[Page and screen pointing data]
--- --- ---

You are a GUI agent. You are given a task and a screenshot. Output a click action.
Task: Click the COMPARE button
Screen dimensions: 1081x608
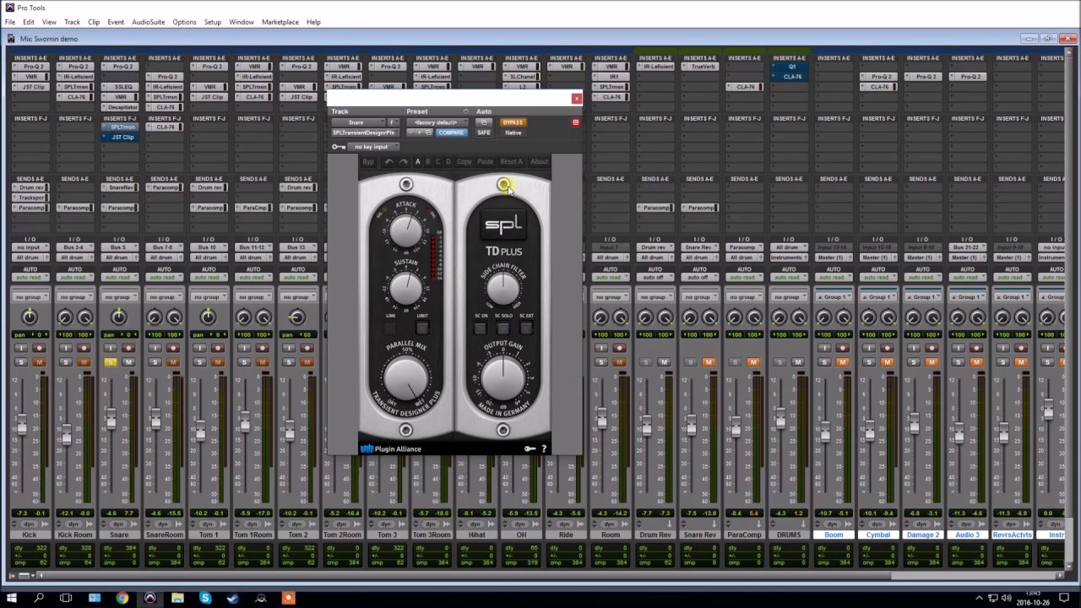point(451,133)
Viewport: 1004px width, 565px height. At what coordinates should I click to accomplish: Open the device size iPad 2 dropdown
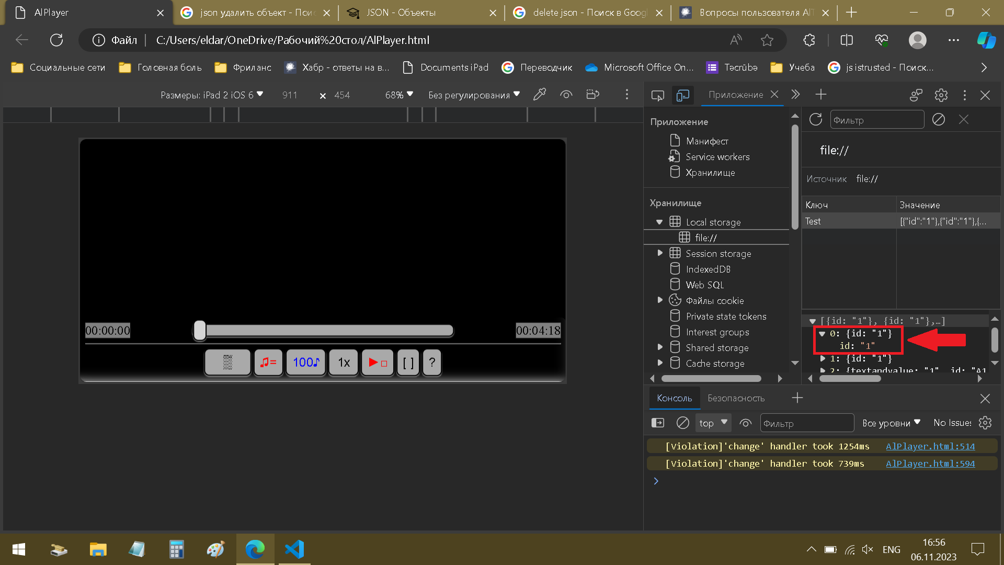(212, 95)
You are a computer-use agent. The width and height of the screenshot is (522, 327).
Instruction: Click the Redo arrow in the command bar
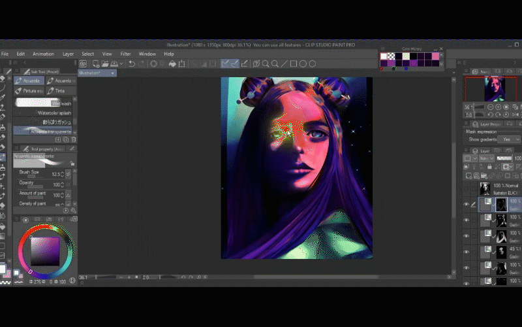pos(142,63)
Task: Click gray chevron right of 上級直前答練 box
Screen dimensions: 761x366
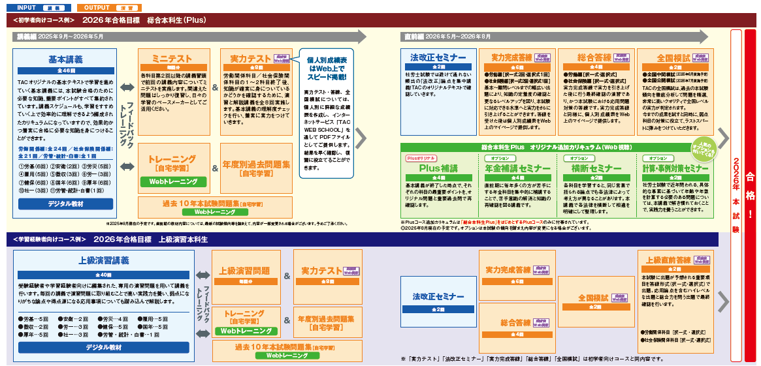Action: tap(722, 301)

--- --- ---

● AIM OF THE TASK: Rewrite the stretch of data from the line containing "Task: Click gray chevron right of 上級直前答練 box" through the end of the data, substituting "arrow" for "chevron" and keeping everything else unchanged. Leave the pictures out of your answer.

● ANSWER TO THIS PROBLEM:
Task: Click gray arrow right of 上級直前答練 box
Screen dimensions: 761x366
Action: tap(722, 301)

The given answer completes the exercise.